[Start of Text]

The parties, who share the same last name but never married, are the parents of P.S., who was born in September 2022. Timothy and Samantha's relationship ended a year after P.S.’s birth but Samantha continued to live with P.S. in a house rented by Timothy. The parties briefly reconciled at the beginning of 2024, and they discussed moving out of Las Vegas, including possibly to Montana where Samantha had friends and family.
In May 2024, in the evening after returning from a trip to Montana, Timothy and Samantha had an altercation, which led to Samantha calling law enforcement. Subsequently, Timothy filed a complaint for custody, seeking joint legal custody and primary physical custody, alleging Samantha had “abducted” P.S. following a verbal altercation. Samantha then filed a counterpetition seeking primary physical custody for the purposes of relocation and alleged she did not abduct P.S., but instead, Timothy had thrown them out of the family home. Samantha also sought permission to relocate with P.S. to Billings, Montana, because Samantha's extended family lived there, she would have free childcare, she received a more advantageous job offer in Billings, and Billings had cleaner air and water. Further, Samantha argued that P.S. would benefit from a more rural lifestyle, where she would be near parks, farms, and rivers. Timothy opposed relocation, arguing that relocation would harm his relationship with P.S. and that it would further harm P.S.’s relationship with her three half-siblings—Timothy's three children from his prior relationships, who at the time all lived in Las Vegas. Furthermore, Timothy argued Samantha was not seeking to relocate in good faith but instead was attempting to limit his relationship with P.S. and manipulate the court system into obtaining a better custody and child support award. Samantha filed a reply, which argued that Jodi, the mother of two of Timothy's children (D.S. and L.S.) had filed her own motion to relocate to North Dakota and thus it was unclear whether relocation would harm P.S.’s relationship with them in light of their potential relocation much closer to Billings. Samantha further denied her relocation request was pretextual.

[End of Text]

● **Your instructions**
Answer these questions about the custody dispute text:
1. In what month and year was P.S. born?
2. To which city did Samantha ask to relocate with P.S.?
3. To what state did Jodi file a motion to relocate?
The listing that follows is not needed for this work.

[Start of Given data]

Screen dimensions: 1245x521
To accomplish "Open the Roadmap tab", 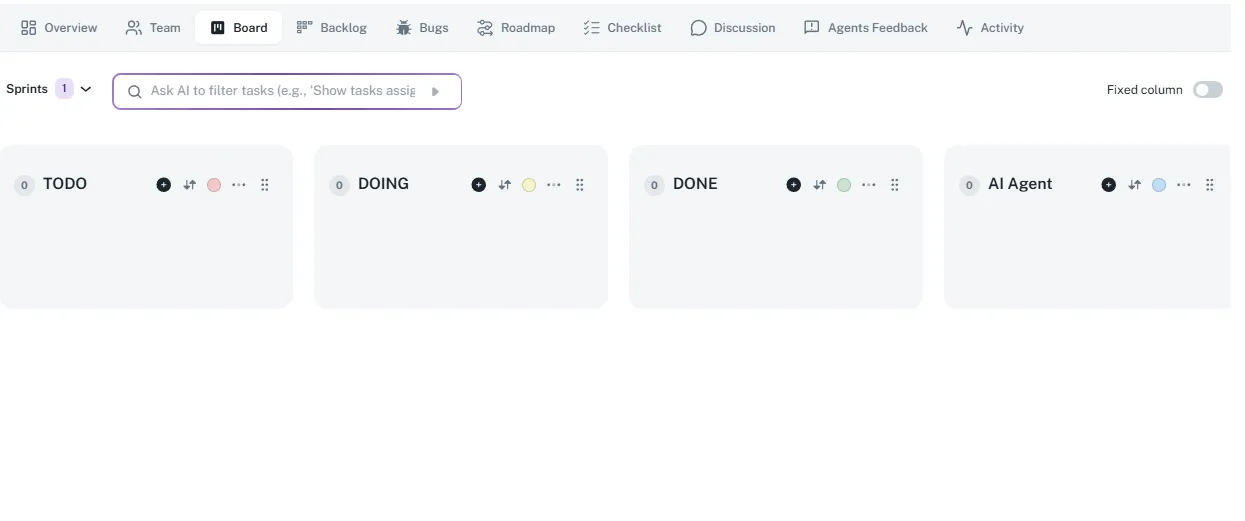I will coord(516,28).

[End of Given data]

● **Task answer**
1. September 2022
2. Billings, Montana
3. North Dakota